Spatial omics enables the integration of gene expression with clinical outcome, yet incorporating spatial single-cell data into predictive statistical models at the population scale remains a significant challenge. Here, we adapt BSNMani, a Bayesian scalar-on-network regression model with manifold learning, to incorporate spatial co-expression networks for disease outcome modeling. Using the Seattle Alzheimer’s Disease Brain Cell Atlas (SEA-AD) MERFISH dataset (n=26), we found that Smoothie is a desired method for constructing spatially informed sample-specific co-expression matrices within the BSNMani framework, among the four benchmarked methods, including WGCNA, Smoothie, SpaceX, and hdWGCNA. BSNMani reached an accuracy of AUC = 0.76 for Alzheimer’s Disease (AD) prediction, while revealing 4 distinct gene-gene co-expression subnetworks among the patients.
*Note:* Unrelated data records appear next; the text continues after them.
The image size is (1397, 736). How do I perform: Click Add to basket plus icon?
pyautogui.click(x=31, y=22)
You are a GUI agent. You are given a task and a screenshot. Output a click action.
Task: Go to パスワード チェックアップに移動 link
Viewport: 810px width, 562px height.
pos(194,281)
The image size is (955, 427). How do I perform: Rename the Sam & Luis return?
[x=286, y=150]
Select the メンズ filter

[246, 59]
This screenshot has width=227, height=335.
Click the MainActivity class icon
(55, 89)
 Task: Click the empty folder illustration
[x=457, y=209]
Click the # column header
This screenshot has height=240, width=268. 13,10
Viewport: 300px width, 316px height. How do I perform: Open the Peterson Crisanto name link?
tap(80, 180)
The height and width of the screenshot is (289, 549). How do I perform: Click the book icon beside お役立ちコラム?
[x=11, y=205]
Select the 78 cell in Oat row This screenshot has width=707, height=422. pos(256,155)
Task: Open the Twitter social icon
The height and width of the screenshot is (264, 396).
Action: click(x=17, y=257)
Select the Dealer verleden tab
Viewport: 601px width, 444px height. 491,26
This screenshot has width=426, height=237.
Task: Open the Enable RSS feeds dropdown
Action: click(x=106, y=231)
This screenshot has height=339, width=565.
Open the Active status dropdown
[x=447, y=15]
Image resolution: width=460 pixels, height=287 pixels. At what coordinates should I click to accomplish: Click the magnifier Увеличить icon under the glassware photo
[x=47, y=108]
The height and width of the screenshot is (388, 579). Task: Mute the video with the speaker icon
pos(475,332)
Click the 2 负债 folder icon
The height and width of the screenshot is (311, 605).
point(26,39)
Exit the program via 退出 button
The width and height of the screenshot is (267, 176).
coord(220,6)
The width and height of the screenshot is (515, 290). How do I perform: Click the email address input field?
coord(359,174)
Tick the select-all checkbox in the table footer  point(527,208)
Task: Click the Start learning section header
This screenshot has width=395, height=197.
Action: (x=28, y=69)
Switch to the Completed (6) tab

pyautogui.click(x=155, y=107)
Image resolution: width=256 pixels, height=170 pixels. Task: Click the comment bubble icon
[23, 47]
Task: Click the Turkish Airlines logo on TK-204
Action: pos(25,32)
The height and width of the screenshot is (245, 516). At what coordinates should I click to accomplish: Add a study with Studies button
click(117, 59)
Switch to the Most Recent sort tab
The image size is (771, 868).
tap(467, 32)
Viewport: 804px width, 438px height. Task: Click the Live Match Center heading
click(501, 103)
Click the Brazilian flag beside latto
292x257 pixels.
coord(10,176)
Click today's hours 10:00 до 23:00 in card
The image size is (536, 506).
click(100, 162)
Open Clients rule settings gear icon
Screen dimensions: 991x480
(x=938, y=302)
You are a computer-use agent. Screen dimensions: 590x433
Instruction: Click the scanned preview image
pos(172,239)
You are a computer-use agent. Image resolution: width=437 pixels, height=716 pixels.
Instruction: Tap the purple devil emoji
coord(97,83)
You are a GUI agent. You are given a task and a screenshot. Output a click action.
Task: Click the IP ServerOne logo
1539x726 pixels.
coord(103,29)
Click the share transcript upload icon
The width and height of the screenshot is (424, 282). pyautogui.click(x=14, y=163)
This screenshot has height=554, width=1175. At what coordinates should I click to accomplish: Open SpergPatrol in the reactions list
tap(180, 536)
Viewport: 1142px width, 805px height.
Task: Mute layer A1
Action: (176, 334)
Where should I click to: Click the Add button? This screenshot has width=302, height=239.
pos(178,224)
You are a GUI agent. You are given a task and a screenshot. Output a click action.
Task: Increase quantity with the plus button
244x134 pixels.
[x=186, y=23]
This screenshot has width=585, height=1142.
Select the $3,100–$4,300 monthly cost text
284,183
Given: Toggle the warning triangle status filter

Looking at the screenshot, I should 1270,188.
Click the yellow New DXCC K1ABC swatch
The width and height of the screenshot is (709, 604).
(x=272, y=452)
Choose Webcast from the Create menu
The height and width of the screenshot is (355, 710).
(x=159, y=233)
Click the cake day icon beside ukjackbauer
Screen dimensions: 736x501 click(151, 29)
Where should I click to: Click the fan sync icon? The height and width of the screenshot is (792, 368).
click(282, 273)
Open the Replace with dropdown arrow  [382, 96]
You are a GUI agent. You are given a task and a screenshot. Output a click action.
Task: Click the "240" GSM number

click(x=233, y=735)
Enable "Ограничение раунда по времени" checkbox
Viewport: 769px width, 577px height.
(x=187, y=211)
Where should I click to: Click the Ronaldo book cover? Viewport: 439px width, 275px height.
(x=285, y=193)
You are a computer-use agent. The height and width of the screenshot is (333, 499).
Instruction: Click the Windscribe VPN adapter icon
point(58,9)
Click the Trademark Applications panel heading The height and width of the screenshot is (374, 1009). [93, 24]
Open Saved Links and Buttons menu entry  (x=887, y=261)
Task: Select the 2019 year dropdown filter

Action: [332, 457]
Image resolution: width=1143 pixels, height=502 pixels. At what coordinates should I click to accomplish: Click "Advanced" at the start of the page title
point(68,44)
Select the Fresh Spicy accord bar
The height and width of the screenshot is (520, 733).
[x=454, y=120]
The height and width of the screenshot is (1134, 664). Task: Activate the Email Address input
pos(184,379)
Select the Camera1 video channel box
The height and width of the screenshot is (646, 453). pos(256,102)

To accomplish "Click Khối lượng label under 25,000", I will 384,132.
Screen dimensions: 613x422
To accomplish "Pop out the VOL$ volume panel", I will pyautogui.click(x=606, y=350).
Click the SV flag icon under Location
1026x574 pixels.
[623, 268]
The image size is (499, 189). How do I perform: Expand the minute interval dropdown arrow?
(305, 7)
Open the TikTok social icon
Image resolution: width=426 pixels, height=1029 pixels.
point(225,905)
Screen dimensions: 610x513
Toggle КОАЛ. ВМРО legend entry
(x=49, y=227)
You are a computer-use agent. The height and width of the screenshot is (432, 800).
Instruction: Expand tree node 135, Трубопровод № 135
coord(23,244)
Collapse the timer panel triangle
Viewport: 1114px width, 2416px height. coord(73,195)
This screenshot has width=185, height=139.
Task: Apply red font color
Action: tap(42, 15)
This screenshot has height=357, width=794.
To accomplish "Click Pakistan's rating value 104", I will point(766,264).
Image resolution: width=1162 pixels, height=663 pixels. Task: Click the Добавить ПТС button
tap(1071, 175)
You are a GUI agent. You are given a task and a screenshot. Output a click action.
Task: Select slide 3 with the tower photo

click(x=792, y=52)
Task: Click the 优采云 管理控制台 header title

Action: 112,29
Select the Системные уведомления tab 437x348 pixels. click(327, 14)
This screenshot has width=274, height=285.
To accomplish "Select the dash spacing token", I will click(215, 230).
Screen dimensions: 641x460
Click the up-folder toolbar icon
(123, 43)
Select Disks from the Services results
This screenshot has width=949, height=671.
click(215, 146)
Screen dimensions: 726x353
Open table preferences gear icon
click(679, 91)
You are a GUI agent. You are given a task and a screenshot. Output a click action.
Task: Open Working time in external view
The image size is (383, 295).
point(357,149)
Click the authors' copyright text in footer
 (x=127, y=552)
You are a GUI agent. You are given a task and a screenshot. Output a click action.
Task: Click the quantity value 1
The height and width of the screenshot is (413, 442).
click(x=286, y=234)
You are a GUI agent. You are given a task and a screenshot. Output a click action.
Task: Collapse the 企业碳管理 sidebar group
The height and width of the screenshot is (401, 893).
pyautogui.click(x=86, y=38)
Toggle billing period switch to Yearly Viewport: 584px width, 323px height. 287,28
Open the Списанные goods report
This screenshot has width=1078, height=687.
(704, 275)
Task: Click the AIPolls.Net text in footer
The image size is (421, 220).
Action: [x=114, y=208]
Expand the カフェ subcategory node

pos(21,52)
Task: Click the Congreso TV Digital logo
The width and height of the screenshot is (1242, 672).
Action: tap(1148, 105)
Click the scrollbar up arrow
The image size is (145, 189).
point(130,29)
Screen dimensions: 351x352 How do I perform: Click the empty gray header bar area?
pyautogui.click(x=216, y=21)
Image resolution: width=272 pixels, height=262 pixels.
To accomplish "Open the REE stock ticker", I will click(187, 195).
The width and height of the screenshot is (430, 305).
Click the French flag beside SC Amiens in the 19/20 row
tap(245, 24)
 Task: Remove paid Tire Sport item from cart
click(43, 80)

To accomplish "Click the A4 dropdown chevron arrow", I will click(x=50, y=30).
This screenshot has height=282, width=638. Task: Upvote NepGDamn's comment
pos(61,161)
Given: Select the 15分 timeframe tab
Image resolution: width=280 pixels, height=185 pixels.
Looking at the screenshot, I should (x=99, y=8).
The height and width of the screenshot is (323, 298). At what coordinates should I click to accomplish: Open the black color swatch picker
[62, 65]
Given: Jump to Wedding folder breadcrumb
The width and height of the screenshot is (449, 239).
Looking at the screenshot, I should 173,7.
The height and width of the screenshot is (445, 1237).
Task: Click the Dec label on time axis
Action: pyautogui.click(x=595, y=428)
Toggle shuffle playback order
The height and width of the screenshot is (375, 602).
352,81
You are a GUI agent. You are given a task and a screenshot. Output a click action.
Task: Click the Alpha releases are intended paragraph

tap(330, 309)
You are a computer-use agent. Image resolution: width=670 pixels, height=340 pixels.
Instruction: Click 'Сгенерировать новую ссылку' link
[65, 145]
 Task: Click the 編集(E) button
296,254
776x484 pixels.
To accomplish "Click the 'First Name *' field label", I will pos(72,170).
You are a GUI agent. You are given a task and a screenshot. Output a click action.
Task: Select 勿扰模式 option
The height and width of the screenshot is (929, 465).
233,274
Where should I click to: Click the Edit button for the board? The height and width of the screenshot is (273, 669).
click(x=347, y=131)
We also applied the Smoothie + BSNMani workframe to predict the patient survival from a breast cancer spatial proteomics dataset obtained with Imaging Mass Cytometry (IMC) technology. The workframe showed robust predictive accuracy for patient survival and revealed biologically meaningful subnetworks associated with tumor progression, immune regulation, hormone signaling, and metabolic reprogramming. BSNMani is a powerful tool that integrates high-dimensional spatial omics data for clinical outcome prediction across diverse disease settings, while revealing deep biological insights and easy interpretation.